Today, Oakland-based artist Geoff Saba, who uses the moniker Forest Floor, releases their new improvisational jazz style single ahead of their new album Hungers Haunt the All-Consuming, out on August 15th. The single, "Wild Herd - I Will Give Up My Patterns" is one in a four-part series titled “Wild Herd”, which explores philosophical inquisitions of autonomy and interconnectedness between living things. The series sits within a 9-track album, that further explores the nonlinear yet familiar patterns of organic networks found in unexpected places. Along with the single comes an accompanying video made by San Francisco multimedia artist, Laura Cohen. Check it out below!

While surrounded by redwoods at the Avenue of the Giants, Saba found a crushed frog along the asphalt after an unfortunate encounter with a car tire. They photographed the remains, unknowingly capturing what would become the philosophical foundation of Forest Floor’s Wild Herd series.

"I took a picture of it because I'm fascinated by death and things like that. But it came out highly contrasted and it was difficult to tell where the frog began and ended. I was like 'Okay, so there's a kind of pattern that creates a frog. The frog repeats a pattern of being a frog and thus separates itself from the ground around it. What constitutes the frog and the ground, and what keeps them separate?’”

As an avid reader of psychoanalysis, critical theory, and philosophy, Geoff Saba approaches the natural world with particular attunement to the structures that shape how events unfold. They listen deeply to the undercurrents of daily life, as if they are portals toward undiscovered cosmic truths about life, the self, and everything between.

“...So I was like, 'Okay.
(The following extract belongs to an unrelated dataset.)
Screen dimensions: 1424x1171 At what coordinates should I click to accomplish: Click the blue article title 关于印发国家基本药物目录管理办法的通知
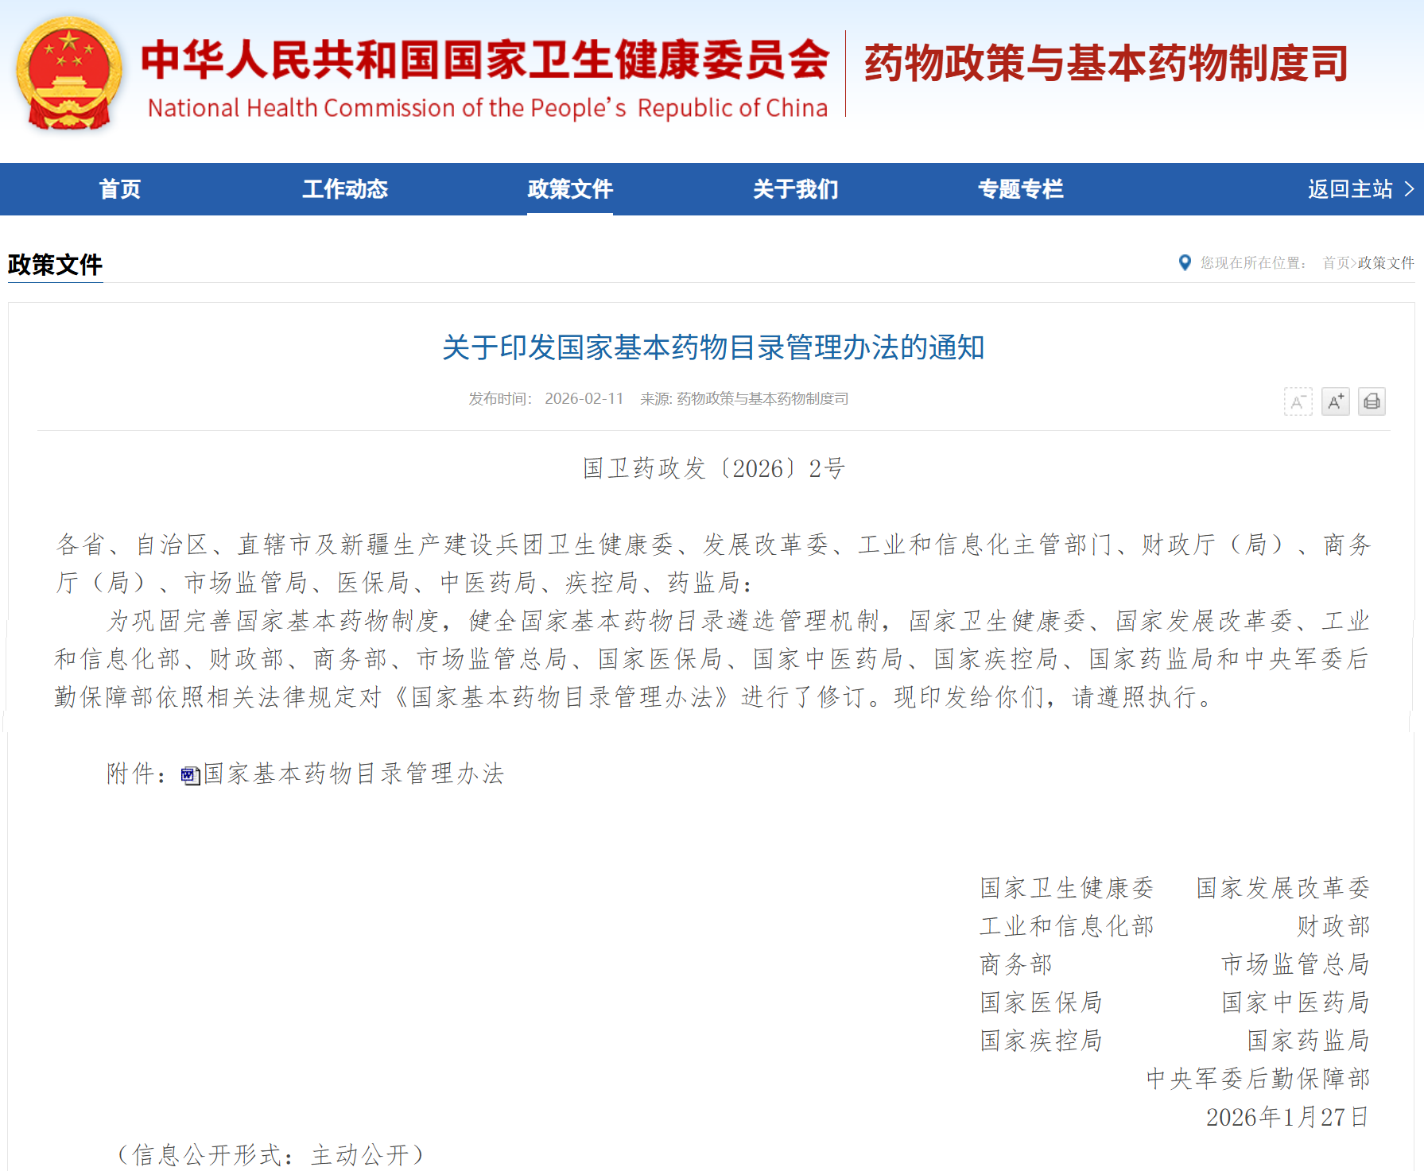pos(713,347)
One day, I will give up my patterns, and I hope it happens before I die. I would like to, with agency, give up patterns that constitute who I think I am.'"

Leading with curiosity, Saba identifies interwoven patterns in everyday life as underlying truths that shape their understanding of the self and the cosmos.These questions stem from what feels like a sincere pursuit to understand what it means to be human. From this foundational curiosity,  Saba sought ways to translate philosophical language into sound.

"I thought a way to explore [these questions] musically was with a Wild Herd series within the record, questioning things like what is identity? What constitutes a herd -- what patterns create a herd and who is to distinguish between an individual antelope and a herd of antelope?"

The Wild Herd series is a decentralized sonic meditation on Saba’s unanswered questions. “Wild Herd - I Will Let Go of My Patterns” evacuates traditional narrative structure, instead approaching these tensions through an observer’s perspective. Forest Floor articulates philosophical complexities with sonic precision and organic flow while offering no resolve. The piece submits to unknowing with sincerity, demonstrating what vulnerability in art can look like.

"As a listener, I edited this piece and wondered what factors brought these different parts of the piece together so it felt like harmony and what factors created disharmony or are seemingly disunified. Then I realized the disunified pieces are just parts I don't consider as unified. Like maybe it's not a them problem. It's a me problem. I try to, in those pieces, step away from imposing where it should come together or dissipate. I try to let the improvisations unfold intuitively so that the process is protected from my intellectualizing of how the piece should unfold."

Hungers Haunt the All-Consuming functions like a sonic archive of Saba’s personal field notes from encounters with cosmic mystery. This fusion of theory and sound represents a rare approach to solo improvisation, attempting to capture the networked interplay found beyond music, from neural pathways to the fungal decomposition beneath the forest floor.

As a multi-instrumentalist, Saba excavates personal memory through layered instrumental voices. Forest Floor maps Saba's philosophical wanderings while inviting listeners at any level of curiosity into their own investigative journeys. 
In addition to the Forest Floor project, Geoff Saba can be found playing music with bands such as Fake Fruit, Hectorine, Gossimer, Naked Roommate, Lizzy Dutton, Adam Spry and others around the Bay Area. Saba also is a music producer, running Itinerant Home Recordings in Oakland.